At the close of the week that had begun with Milligan’s death, the Sunday Times published its investigation into his last hours. The team had found nothing to contradict the version that he had died by his own hand in the course of a lone sexual act. In admitting this, Andrew Neil confessed that he felt he had let Milligan down. He had wanted, like P.D. James’s Cordelia Gray, to prove murder in order to rescue his friend’s reputation. But it struck me as sad, and unimaginative, to think that the only way to rescue your friend from obloquy is to try, as it were, to have him murdered.

As long as you take the line that the kind of death Milligan met (it is estimated that two hundred people die that way every year in England) was an occupational hazard in an essentially hedonistic pursuit—“that’s the way they get their kicks”—then it’s true you won’t get away from the obloquy. Many of the papers explained the technology of the death—the starving of oxygen to the brain, the possible injection of amyl nitrate into the satsuma, or alternatively the use of the fruit to keep the mouth open—in terms which implied that this was all just a very specialized way of getting a remarkable orgasm.

Missing from such explanations was any notion of what the “bizarre” act represented.
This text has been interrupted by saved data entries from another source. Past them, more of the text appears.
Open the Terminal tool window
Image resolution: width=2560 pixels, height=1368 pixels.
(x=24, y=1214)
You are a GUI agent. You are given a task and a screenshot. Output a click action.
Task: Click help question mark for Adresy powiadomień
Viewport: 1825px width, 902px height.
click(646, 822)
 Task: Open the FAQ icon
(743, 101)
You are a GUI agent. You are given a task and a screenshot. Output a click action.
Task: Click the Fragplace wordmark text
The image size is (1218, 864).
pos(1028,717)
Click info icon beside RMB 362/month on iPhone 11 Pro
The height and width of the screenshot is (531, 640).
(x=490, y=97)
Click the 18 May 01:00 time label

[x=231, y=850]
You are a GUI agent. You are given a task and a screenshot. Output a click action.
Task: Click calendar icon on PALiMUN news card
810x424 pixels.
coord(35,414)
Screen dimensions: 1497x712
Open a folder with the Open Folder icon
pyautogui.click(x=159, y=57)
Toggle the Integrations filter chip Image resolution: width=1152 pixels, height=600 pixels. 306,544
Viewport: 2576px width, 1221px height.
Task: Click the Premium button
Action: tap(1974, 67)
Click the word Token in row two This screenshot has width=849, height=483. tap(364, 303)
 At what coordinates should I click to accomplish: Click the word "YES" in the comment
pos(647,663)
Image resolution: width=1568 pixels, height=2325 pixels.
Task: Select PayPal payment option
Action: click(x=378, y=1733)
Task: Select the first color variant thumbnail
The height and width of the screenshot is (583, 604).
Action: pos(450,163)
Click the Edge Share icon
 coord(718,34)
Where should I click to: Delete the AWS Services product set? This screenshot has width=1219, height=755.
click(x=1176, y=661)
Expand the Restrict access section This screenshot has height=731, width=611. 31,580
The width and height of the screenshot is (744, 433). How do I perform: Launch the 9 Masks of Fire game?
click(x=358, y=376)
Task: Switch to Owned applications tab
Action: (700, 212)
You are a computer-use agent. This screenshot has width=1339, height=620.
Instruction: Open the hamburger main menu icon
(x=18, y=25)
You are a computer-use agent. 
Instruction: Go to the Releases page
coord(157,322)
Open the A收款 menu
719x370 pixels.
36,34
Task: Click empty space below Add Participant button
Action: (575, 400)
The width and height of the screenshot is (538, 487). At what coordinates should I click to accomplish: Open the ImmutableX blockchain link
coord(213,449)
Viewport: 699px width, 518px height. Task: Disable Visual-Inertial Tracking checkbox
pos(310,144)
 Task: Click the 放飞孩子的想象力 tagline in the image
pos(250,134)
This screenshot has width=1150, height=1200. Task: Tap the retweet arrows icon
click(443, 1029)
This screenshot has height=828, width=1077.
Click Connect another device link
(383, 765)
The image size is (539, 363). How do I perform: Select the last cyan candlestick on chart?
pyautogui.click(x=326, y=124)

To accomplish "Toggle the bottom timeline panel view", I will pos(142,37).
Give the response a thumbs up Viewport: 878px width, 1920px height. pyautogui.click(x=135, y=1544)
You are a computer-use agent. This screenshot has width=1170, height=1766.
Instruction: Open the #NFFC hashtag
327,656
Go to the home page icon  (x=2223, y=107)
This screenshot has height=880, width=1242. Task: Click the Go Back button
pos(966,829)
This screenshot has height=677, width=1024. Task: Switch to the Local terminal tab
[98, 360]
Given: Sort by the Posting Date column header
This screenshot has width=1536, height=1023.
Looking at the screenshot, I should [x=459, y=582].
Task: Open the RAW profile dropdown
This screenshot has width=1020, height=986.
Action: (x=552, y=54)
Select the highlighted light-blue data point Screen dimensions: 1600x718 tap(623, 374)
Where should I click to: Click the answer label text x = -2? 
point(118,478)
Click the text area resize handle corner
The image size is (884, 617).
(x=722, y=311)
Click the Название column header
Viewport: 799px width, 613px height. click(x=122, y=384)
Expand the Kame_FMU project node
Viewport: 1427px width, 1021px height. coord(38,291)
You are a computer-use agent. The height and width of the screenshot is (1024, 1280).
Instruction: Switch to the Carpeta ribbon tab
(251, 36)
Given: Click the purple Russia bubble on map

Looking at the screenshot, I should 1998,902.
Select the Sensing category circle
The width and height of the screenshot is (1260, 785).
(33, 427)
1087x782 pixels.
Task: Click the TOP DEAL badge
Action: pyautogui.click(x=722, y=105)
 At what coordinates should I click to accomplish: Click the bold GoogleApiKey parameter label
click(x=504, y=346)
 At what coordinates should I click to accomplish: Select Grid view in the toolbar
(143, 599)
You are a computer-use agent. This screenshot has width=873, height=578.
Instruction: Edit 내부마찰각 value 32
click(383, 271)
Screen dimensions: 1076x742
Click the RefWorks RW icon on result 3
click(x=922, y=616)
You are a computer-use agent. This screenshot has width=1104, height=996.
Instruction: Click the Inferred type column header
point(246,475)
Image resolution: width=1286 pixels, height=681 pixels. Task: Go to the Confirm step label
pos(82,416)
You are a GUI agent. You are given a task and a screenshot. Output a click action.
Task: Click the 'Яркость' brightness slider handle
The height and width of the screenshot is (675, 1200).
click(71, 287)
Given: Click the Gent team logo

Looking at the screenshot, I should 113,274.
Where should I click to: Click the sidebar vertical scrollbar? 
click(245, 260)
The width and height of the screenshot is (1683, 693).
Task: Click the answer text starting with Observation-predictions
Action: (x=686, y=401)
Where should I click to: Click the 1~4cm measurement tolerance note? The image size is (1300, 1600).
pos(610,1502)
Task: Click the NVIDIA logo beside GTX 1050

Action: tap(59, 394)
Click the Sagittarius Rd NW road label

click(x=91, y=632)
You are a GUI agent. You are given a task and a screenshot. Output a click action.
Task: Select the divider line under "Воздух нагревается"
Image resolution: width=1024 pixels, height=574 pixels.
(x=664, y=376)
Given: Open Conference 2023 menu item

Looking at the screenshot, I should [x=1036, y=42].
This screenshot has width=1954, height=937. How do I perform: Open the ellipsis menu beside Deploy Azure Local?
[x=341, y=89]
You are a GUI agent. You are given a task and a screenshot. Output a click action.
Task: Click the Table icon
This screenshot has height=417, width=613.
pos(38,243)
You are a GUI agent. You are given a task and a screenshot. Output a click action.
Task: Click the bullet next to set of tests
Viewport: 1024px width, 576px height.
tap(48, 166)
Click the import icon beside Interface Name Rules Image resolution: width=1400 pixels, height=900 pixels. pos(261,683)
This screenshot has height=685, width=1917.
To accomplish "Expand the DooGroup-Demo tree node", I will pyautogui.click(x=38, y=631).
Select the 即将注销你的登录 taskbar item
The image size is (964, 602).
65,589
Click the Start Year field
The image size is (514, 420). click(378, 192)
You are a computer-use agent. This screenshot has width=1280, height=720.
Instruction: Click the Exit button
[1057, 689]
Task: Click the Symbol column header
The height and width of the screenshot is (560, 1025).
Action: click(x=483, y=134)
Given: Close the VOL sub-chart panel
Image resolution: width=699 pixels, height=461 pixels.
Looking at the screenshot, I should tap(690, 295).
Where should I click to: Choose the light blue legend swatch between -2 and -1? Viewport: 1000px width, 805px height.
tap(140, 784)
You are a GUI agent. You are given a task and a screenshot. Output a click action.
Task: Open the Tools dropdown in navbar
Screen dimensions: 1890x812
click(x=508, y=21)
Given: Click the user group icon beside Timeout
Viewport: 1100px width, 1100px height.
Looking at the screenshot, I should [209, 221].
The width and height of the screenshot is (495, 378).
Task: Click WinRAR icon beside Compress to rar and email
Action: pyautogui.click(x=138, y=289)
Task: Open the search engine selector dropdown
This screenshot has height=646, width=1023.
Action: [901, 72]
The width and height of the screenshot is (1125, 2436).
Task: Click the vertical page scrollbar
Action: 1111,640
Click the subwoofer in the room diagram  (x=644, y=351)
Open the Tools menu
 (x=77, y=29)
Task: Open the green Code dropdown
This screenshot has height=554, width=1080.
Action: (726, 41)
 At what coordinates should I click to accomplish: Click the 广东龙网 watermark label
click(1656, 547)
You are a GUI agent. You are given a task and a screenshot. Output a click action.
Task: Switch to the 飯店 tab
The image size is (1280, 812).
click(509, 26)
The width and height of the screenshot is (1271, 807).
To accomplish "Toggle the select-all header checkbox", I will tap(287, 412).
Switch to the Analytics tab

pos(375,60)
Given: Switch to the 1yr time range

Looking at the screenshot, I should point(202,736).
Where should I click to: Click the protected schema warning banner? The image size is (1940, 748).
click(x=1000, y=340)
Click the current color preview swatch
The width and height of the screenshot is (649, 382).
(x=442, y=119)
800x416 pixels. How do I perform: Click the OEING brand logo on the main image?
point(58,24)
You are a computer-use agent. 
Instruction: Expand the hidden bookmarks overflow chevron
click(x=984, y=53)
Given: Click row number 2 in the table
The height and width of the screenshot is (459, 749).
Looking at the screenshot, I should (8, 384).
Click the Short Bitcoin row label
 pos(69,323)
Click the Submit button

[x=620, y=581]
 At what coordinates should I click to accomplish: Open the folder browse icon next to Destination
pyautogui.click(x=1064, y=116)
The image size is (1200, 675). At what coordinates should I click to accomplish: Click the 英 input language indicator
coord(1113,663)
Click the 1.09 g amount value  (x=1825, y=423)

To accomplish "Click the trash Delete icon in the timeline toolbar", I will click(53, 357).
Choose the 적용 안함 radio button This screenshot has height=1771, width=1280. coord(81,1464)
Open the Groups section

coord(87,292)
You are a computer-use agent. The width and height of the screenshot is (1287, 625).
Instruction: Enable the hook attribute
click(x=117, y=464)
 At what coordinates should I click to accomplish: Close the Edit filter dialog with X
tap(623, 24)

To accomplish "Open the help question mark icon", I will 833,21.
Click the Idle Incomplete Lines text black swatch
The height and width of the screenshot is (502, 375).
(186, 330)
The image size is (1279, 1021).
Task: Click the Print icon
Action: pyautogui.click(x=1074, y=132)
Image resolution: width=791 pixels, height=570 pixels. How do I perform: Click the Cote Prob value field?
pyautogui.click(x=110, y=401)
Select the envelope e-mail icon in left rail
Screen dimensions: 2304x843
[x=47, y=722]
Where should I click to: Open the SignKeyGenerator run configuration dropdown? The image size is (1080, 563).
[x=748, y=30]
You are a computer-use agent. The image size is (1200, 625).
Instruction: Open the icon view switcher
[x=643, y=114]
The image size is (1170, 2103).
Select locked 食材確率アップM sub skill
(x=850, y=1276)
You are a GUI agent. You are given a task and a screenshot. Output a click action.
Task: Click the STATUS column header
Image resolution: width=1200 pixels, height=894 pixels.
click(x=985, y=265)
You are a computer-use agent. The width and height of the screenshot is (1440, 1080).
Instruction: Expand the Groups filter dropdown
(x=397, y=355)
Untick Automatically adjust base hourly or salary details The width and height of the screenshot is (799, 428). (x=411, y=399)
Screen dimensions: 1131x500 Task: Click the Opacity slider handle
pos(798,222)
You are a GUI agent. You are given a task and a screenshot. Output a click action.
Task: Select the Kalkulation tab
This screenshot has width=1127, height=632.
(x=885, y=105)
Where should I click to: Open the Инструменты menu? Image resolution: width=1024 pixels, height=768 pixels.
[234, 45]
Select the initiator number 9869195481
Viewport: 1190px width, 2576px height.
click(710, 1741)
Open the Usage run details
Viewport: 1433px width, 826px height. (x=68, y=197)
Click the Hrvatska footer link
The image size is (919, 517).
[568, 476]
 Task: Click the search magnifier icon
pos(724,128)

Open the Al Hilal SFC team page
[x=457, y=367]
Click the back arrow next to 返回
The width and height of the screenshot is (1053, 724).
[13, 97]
It represented a death. Whose death? A woman’s death? Certainly the notion of a woman was involved, just as in the death of Jonathan Moyle there was a female element and an infantile one too (he was found wearing a diaper). If people who achieve orgasm in this way both represent a death and run the risk of enacting it, the compulsion seems to be something other than hedonistic.

In P.D. James’s book, the act of self-strangulation was referred to as “sexual experiment.” No doubt, initially, there is an experimental phase, in which the unfortunates who are doomed to repeat this act find out what it is they want to represent, where, and how—in Milligan’s case, it was on the kitchen table, with three stockings, one on each leg and one on the right hand, the black trash bag on the head, and the “flex” manipulated by the foot. But once the scenario is established it ceases to have the quality of an experiment, and becomes instead a guilty compulsive ritual.

What the meaning of the ritual was would be highly difficult to elucidate, both because of the intense private shame involved (which had its counterpart in the intense public dismay of the Tories), and because the dead man has shredded the evidence, leaving only such clues as are held in common with other known cases of the same pathology. In any case, with the best will in the world, the speculations of psychoanalysis about such an obsessive secret ritual will always be vulnerable, because they are dealing with the workings, the furious ratiocinations of an infantile mind. Why should these seem anything other than pathetic and obscure when written out en clair, supposing such a decoding to be possible? The upshot is that at the center of a political scandal lies an event to the highest degree incomprehensible.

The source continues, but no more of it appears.